**Required action**
Copy out all of the data below with no alterations.

**Input for this task**
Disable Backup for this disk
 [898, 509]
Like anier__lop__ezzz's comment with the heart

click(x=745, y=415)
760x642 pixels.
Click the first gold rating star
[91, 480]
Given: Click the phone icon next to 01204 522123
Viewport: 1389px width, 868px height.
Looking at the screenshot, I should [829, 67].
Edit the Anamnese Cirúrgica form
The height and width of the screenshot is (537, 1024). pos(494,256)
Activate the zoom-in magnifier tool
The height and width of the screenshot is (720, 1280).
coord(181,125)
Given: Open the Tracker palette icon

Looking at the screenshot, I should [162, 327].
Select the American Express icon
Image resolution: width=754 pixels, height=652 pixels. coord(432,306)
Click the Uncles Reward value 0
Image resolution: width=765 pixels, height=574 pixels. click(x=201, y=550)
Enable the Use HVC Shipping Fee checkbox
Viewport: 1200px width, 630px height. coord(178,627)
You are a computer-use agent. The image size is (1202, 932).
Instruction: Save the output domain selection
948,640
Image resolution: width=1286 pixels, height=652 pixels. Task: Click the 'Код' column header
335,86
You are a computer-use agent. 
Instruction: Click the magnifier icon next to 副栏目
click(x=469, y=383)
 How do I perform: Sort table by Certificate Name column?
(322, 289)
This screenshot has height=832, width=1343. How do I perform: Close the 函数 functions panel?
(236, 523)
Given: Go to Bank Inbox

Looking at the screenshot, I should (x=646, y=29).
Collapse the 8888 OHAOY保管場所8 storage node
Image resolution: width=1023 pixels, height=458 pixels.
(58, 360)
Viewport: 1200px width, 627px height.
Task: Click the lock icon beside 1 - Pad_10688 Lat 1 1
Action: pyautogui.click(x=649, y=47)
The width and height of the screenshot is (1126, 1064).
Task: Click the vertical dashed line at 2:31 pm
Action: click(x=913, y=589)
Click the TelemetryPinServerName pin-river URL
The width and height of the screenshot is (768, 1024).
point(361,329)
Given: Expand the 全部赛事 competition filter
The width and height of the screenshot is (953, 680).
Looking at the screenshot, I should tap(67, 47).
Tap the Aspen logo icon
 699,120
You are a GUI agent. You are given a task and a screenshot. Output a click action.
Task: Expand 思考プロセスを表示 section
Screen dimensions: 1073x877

**Result for this task**
Disable Backup for this disk
 [898, 509]
Like anier__lop__ezzz's comment with the heart

click(x=745, y=415)
760x642 pixels.
Click the first gold rating star
[91, 480]
Given: Click the phone icon next to 01204 522123
Viewport: 1389px width, 868px height.
Looking at the screenshot, I should [829, 67].
Edit the Anamnese Cirúrgica form
The height and width of the screenshot is (537, 1024). pos(494,256)
Activate the zoom-in magnifier tool
The height and width of the screenshot is (720, 1280).
coord(181,125)
Given: Open the Tracker palette icon

Looking at the screenshot, I should [162, 327].
Select the American Express icon
Image resolution: width=754 pixels, height=652 pixels. coord(432,306)
Click the Uncles Reward value 0
Image resolution: width=765 pixels, height=574 pixels. click(x=201, y=550)
Enable the Use HVC Shipping Fee checkbox
Viewport: 1200px width, 630px height. coord(178,627)
You are a computer-use agent. The image size is (1202, 932).
Instruction: Save the output domain selection
948,640
Image resolution: width=1286 pixels, height=652 pixels. Task: Click the 'Код' column header
335,86
You are a computer-use agent. 
Instruction: Click the magnifier icon next to 副栏目
click(x=469, y=383)
 How do I perform: Sort table by Certificate Name column?
(322, 289)
This screenshot has height=832, width=1343. How do I perform: Close the 函数 functions panel?
(236, 523)
Given: Go to Bank Inbox

Looking at the screenshot, I should (x=646, y=29).
Collapse the 8888 OHAOY保管場所8 storage node
Image resolution: width=1023 pixels, height=458 pixels.
(58, 360)
Viewport: 1200px width, 627px height.
Task: Click the lock icon beside 1 - Pad_10688 Lat 1 1
Action: pyautogui.click(x=649, y=47)
The width and height of the screenshot is (1126, 1064).
Task: Click the vertical dashed line at 2:31 pm
Action: click(x=913, y=589)
Click the TelemetryPinServerName pin-river URL
The width and height of the screenshot is (768, 1024).
point(361,329)
Given: Expand the 全部赛事 competition filter
The width and height of the screenshot is (953, 680).
Looking at the screenshot, I should tap(67, 47).
Tap the Aspen logo icon
 699,120
You are a GUI agent. You are given a task and a screenshot. Output a click action.
Task: Expand 思考プロセスを表示 section
Screen dimensions: 1073x877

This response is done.